• _Task prompt_
Give back an exact copy of the lines in the records below, from the line that has "You are a computer-use agent. 640x418 pixels." through the line that has "Instruction: Stop video playback", and nothing besides.
Start of Dataset extract
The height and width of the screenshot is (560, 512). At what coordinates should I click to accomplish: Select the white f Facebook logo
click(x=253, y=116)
End of Dataset extract
Start of Dataset extract
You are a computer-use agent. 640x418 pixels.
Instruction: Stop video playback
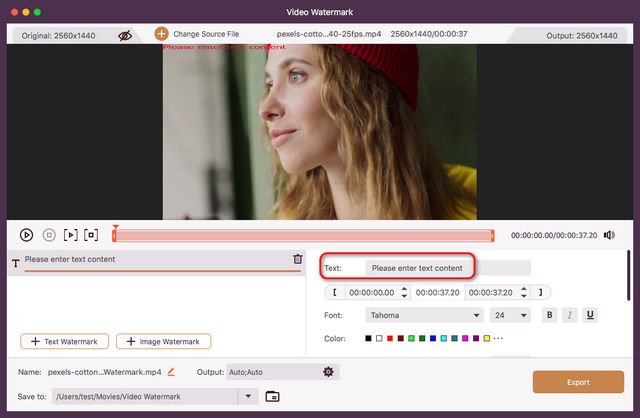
End of Dataset extract
Start of Dataset extract
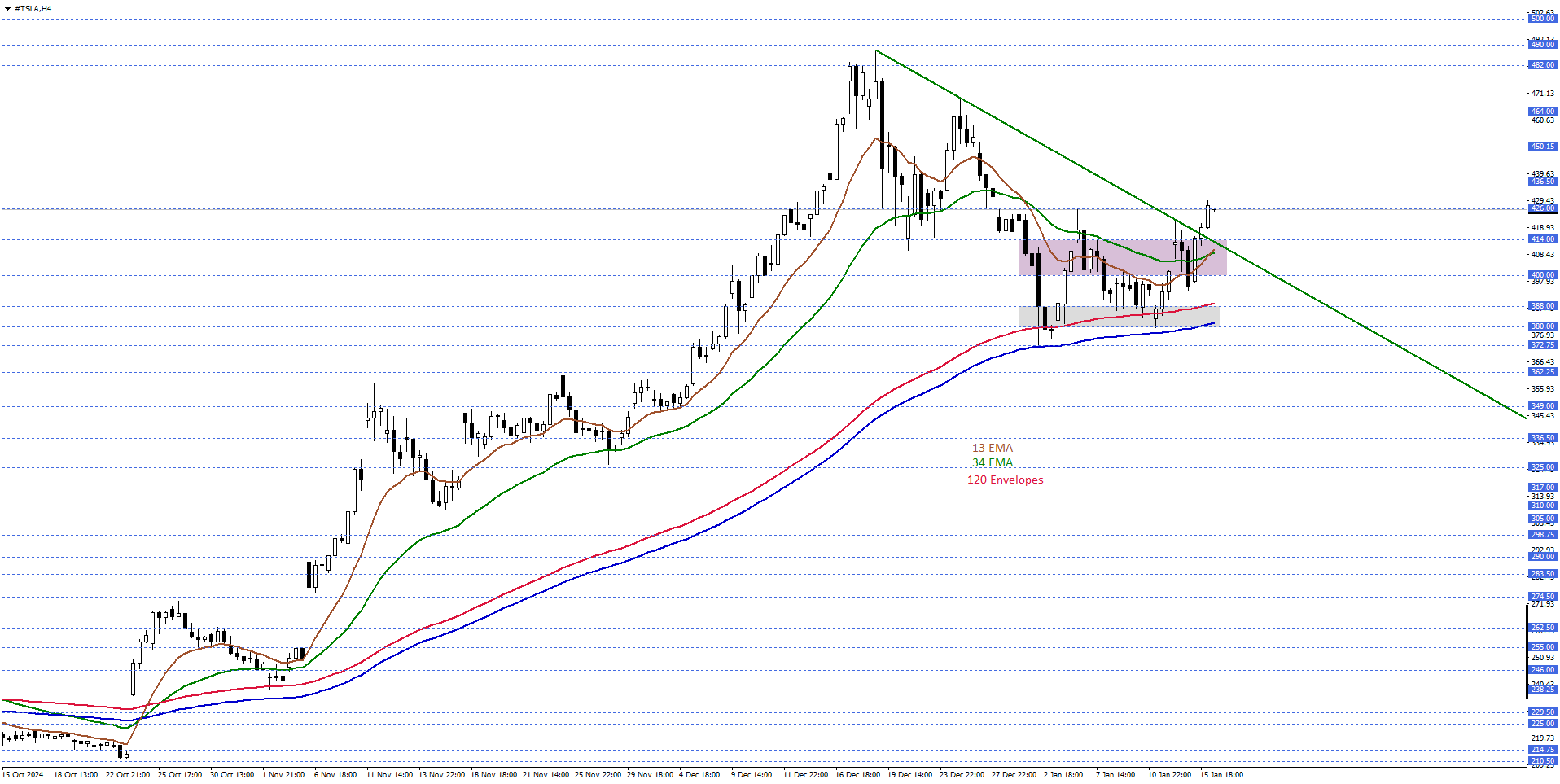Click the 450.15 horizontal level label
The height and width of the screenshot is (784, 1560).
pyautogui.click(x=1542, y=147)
End of Dataset extract
• _Written response_
You are a computer-use agent. 640x418 pixels.
Instruction: Stop video playback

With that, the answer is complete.